Peter shook his head. “I’m not him, I’m truly not.”
“You told me back when we first met that you weren’t yourself. Well, now you are. The whole of you, one man, intact in this body. Nothing is missing from you now. Nothing has been stolen from you, nothing is lost. Do you understand? Ender lived his life under the shadow of having caused xenocide. Now is the chance to be the opposite. To live the opposite life. To be the one who prevents it.”
Peter closed his eyes for a moment. “Jane,” he said. “Can you take us without a starship?” He listened for a moment. “She says the real question is, can we hold ourselves together.

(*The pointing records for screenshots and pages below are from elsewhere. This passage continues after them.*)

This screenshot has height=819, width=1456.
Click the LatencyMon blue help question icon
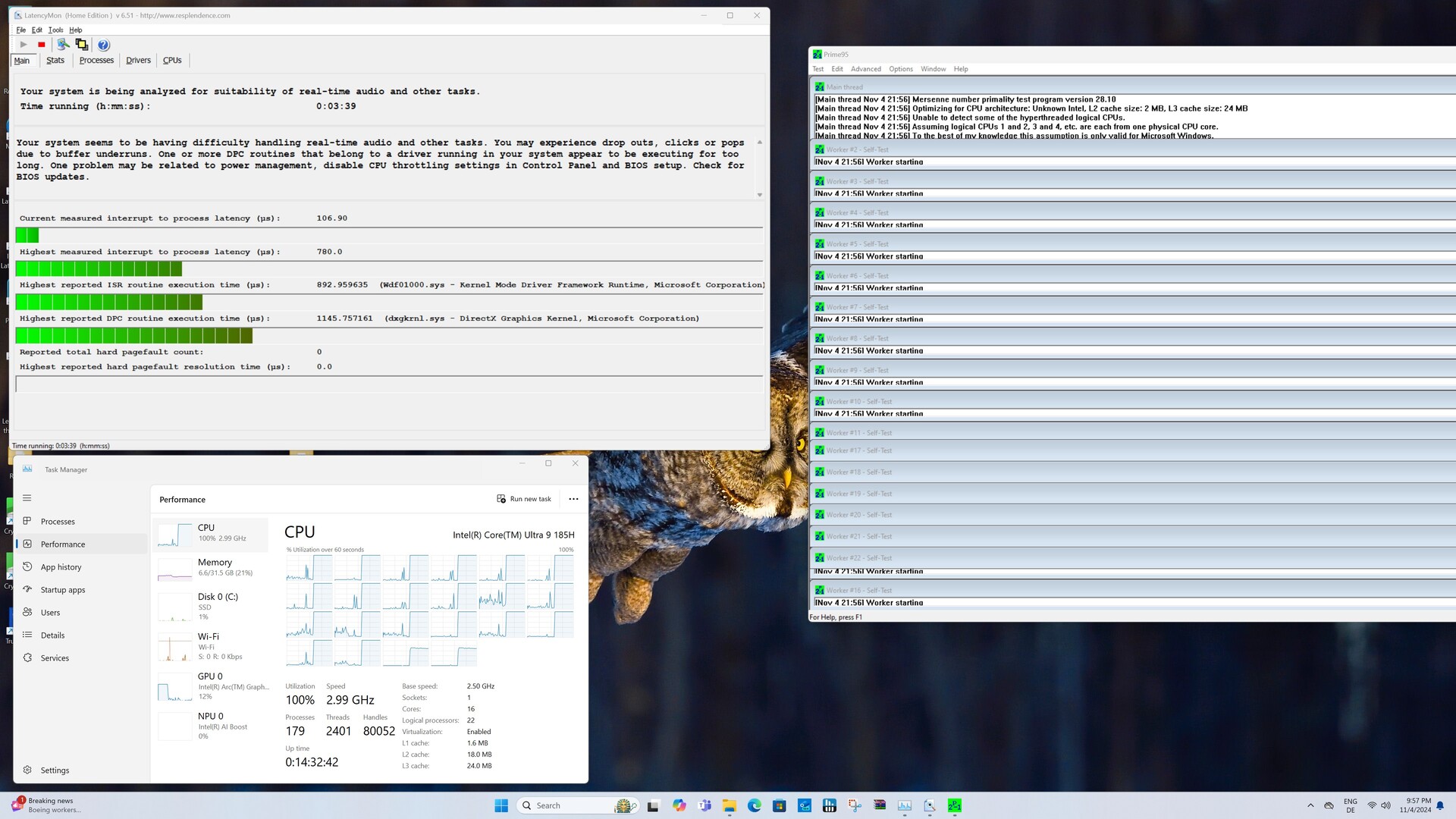(x=104, y=45)
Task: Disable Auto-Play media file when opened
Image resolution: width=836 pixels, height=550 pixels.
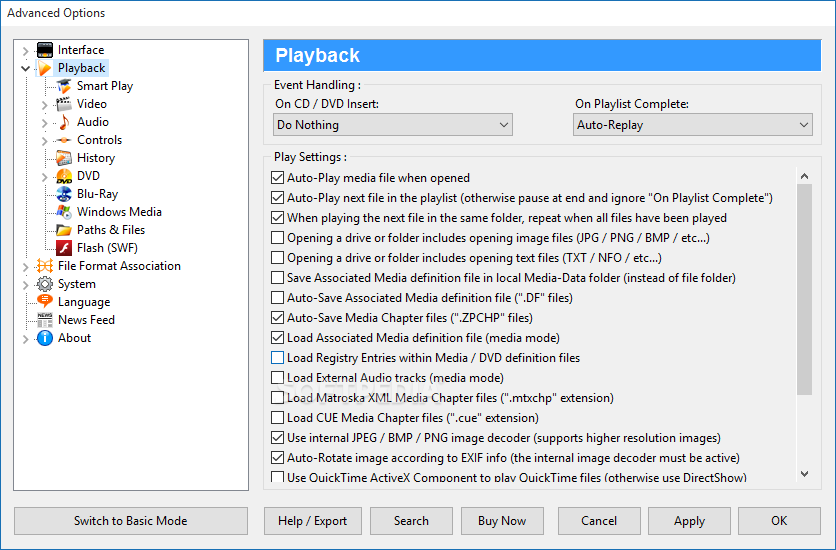Action: (x=277, y=177)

It’s the ship she controls and moves around, plus our aiúas—our own bodies are held together by us, not by her.”
“Well, we do that all the time anyway, so it’s fine,” said Wang-mu.
“It’s not fine,” said Peter. “Jane says that inside the starship, we have visual clues, we have a sense of safety. Without those walls, without the light, in the deep emptiness, we can lose our place. We can forget where we are relative to our own body. We really have to hold on.”
“Does it help if we’re so strong-willed, stubborn, ambitious, and selfish that we always overcome everything in our way no matter what?” asked Wang-mu.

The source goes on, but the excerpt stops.